Responding to critics on Capitol Hill who called the measure too severe, Sen. Max Baucus said he would revamp his health-overhaul proposal to ease the financial burden for middle-income Americans and pare back a key tax increase.

The Senate Finance Committee chairman was seeking to shore up support ahead of meetings by the panel this week to consider amendments to his bill.

The Congressional Budget Office said the Baucus bill would cost $774 billion over a decade and reduce the federal budget deficit by $49 billion in that period. The Montana Democrat said in an interview that $28 billion -- more than half of the funds now dedicated to deficit reduction -- could be diverted to pay for changes that would help shore up support. He hopes to attract the backing of all committee Democrats and at least one Republican, Sen. Olympia Snowe of Maine.

Mr. Baucus also called for raising "additional revenue," likely from the health-care sector, but declined to offer specifics, The Wall Street Journal reports.
In the meantime, In an interview with The New York Times ahead of Tuesday’s 9 a.m. start of committee action on his far-reaching legislation to revamp the health care system, Senator Max Baucus, the Montana Democrat and chairman of the Finance Committee, talked about why medical care in the United States will only get better — and how a fall-back provision for a public health insurance plan could be the trick to push the bill through the Senate with 60 votes.

“This is an exciting time,” Mr.
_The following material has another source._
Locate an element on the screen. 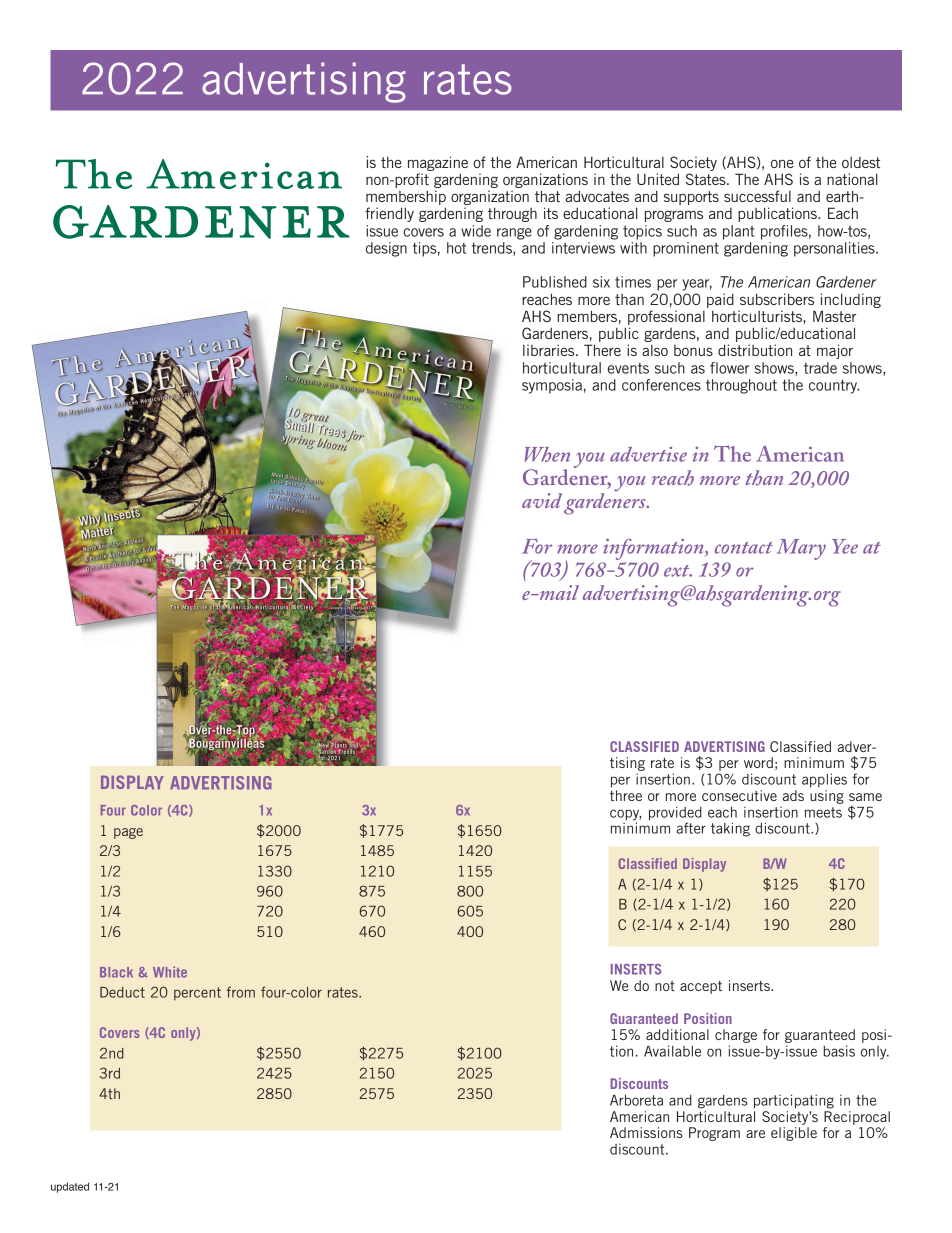 This screenshot has width=952, height=1233. country is located at coordinates (834, 386).
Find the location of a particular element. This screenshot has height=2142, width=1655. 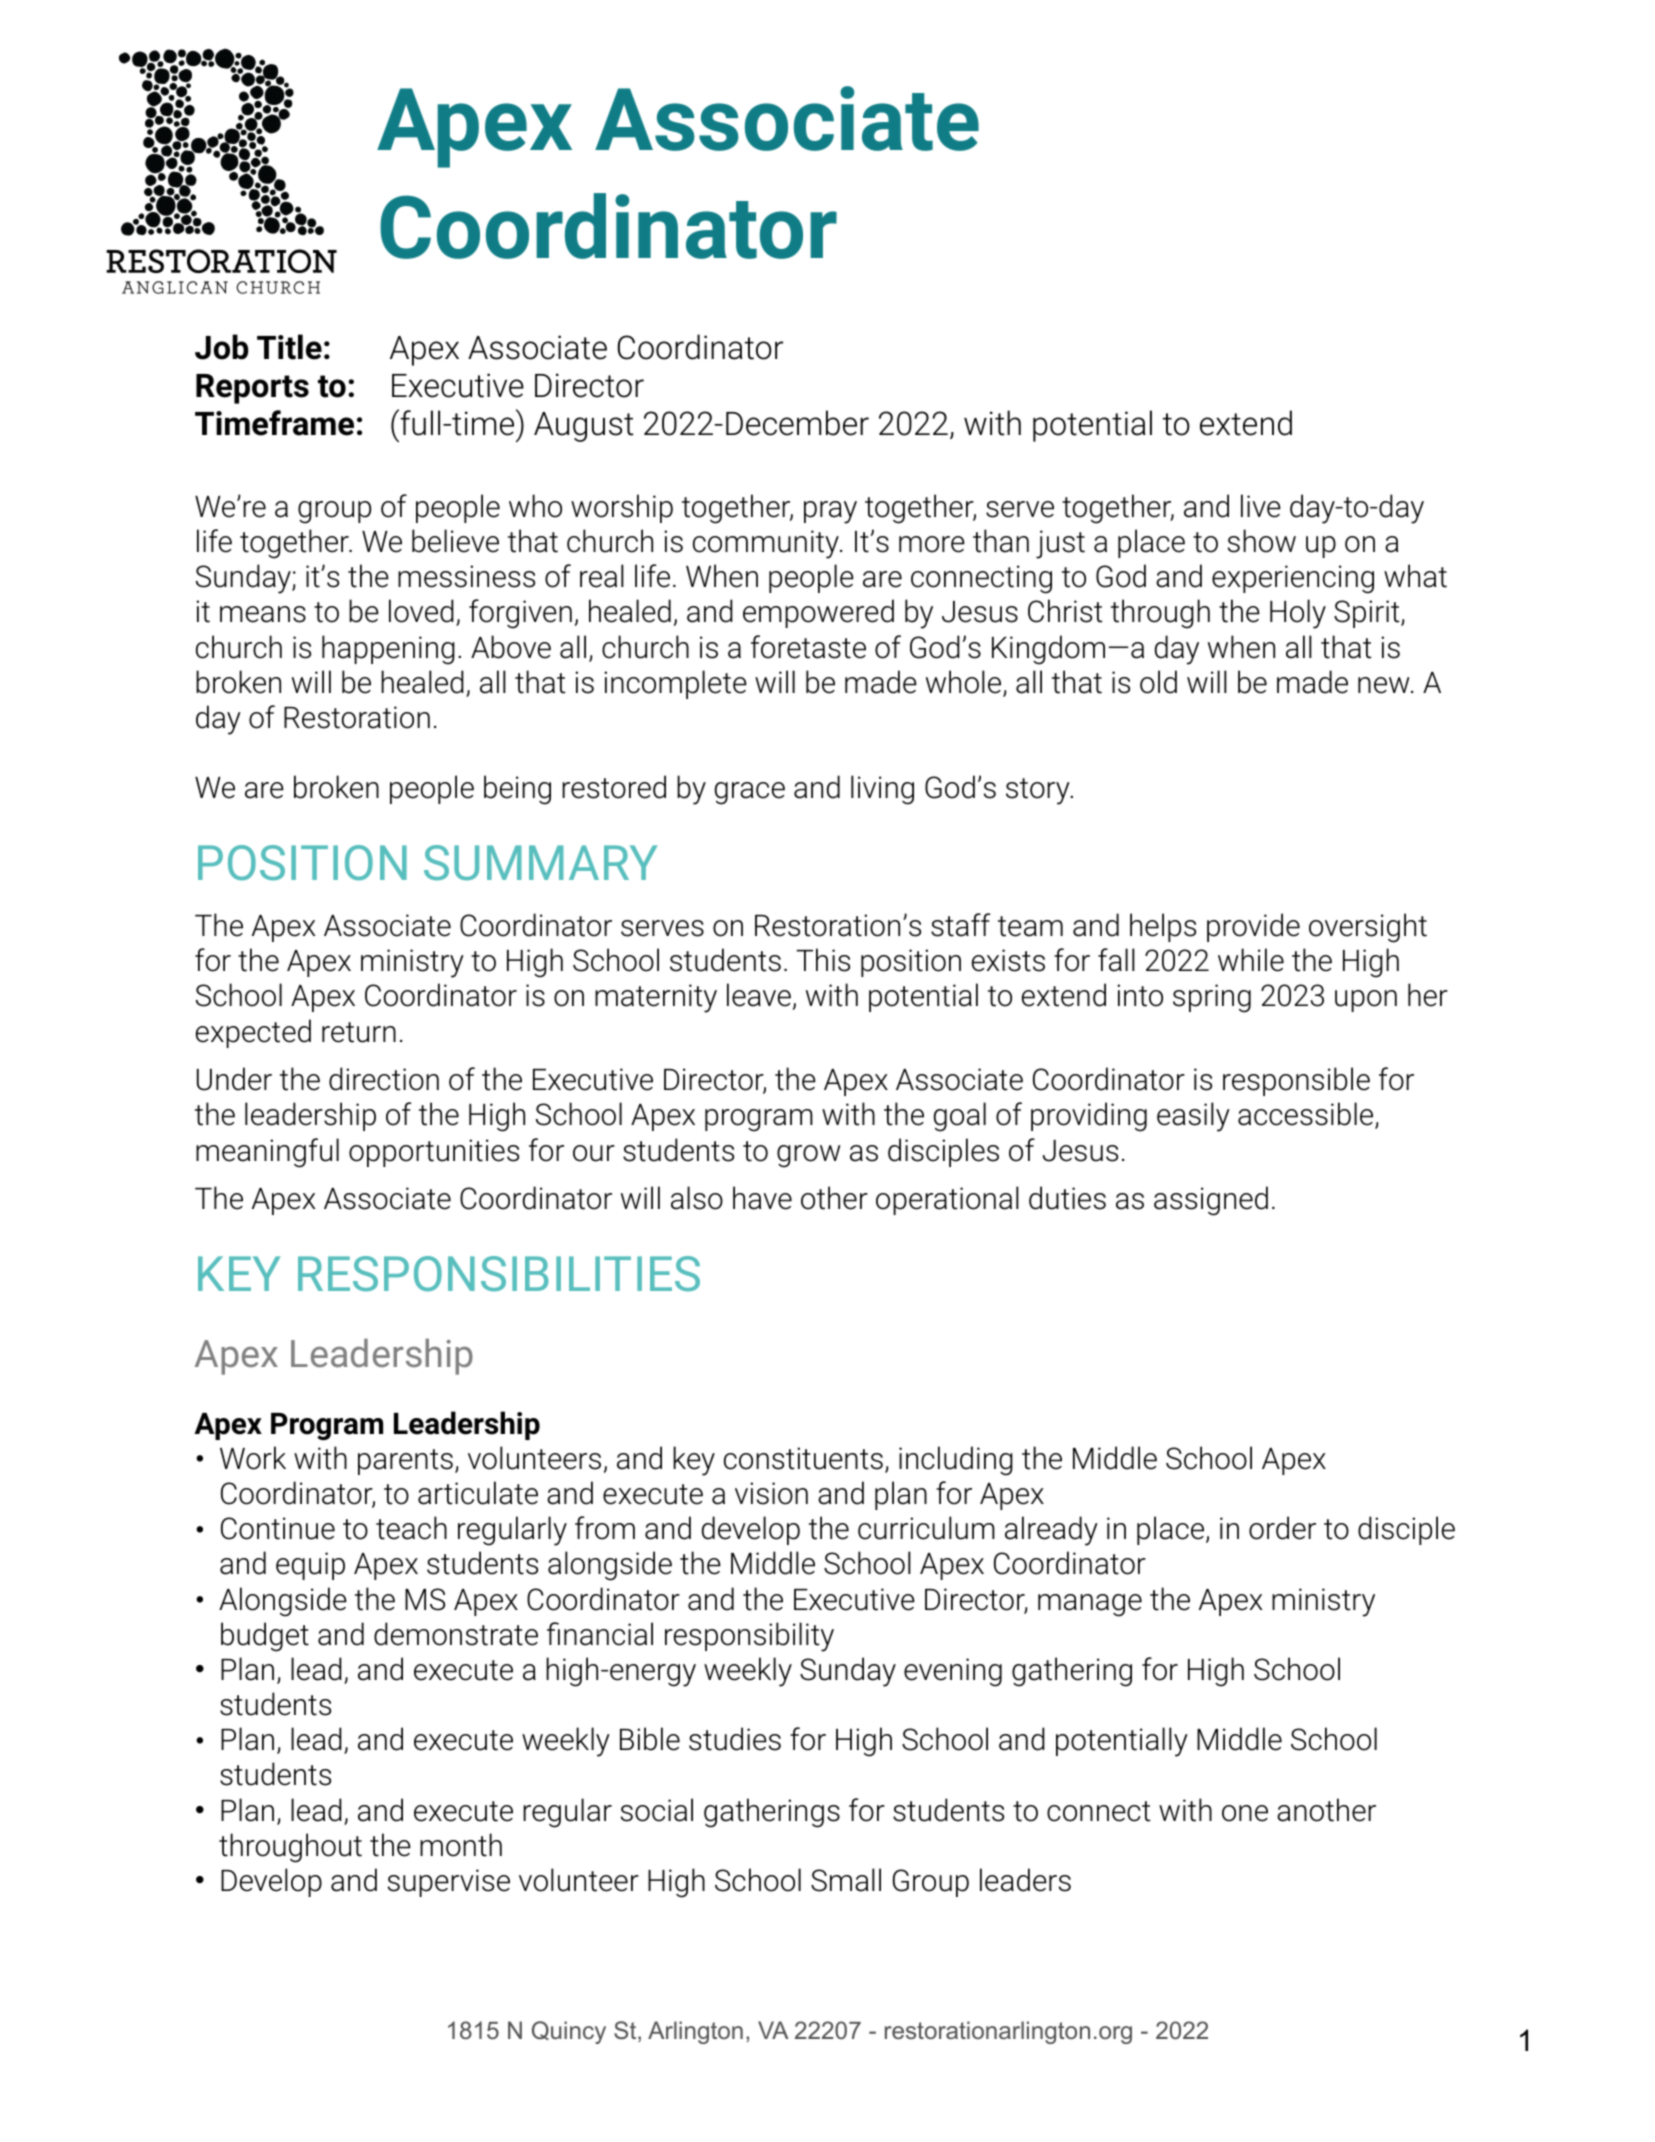

one is located at coordinates (1245, 1813).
Baucus said. “We as a country are on the verge of making a major positive change in the American health care system. You know these are paradigm shifts, these are game-changers, this is really transformative but in a positive way so people are going to get better health care.” It’s the last point that he tries to stress these days, that he worries people aren’t grasping amid the searing political debate.

One of the biggest challenges in developing the health care legislation was to figure out a way to slow the steep rise in health care spending, to “bend the cost curve” as the budget wonks put it, and produce a bill that would not add to the nation’s staggering debt. In that regard, Mr. Baucus succeeded. The Congressional Budget Office said that his legislation was not only budget-neutral but would actually reduce the debt down the line, The New York Times reports.

It was also reported, the health bill drafted by Senate Finance Committee Chairman Max Baucus (D., Mont.) would fine families up to $3,800 annually if they don't buy health insurance. In an interview with ABC's "This Week" that aired Sunday, President Barack Obama said he rejected the notion that the fee represents a tax increase. "You can't just make up that language and decide that that's called a tax increase," Mr. Obama told host George Stephanopoulos.

In describing the penalty, Sen. Baucus's proposal says: "The consequence for not maintaining insurance would be an excise tax."

The issue is emerging as a rallying point for Republicans, who are calling for Democrats to scrap the current health overhaul proposals and start over. Mr. Obama has pledged not to increase taxes on families earning below $250,000 a year, The Wall Street Journal reports.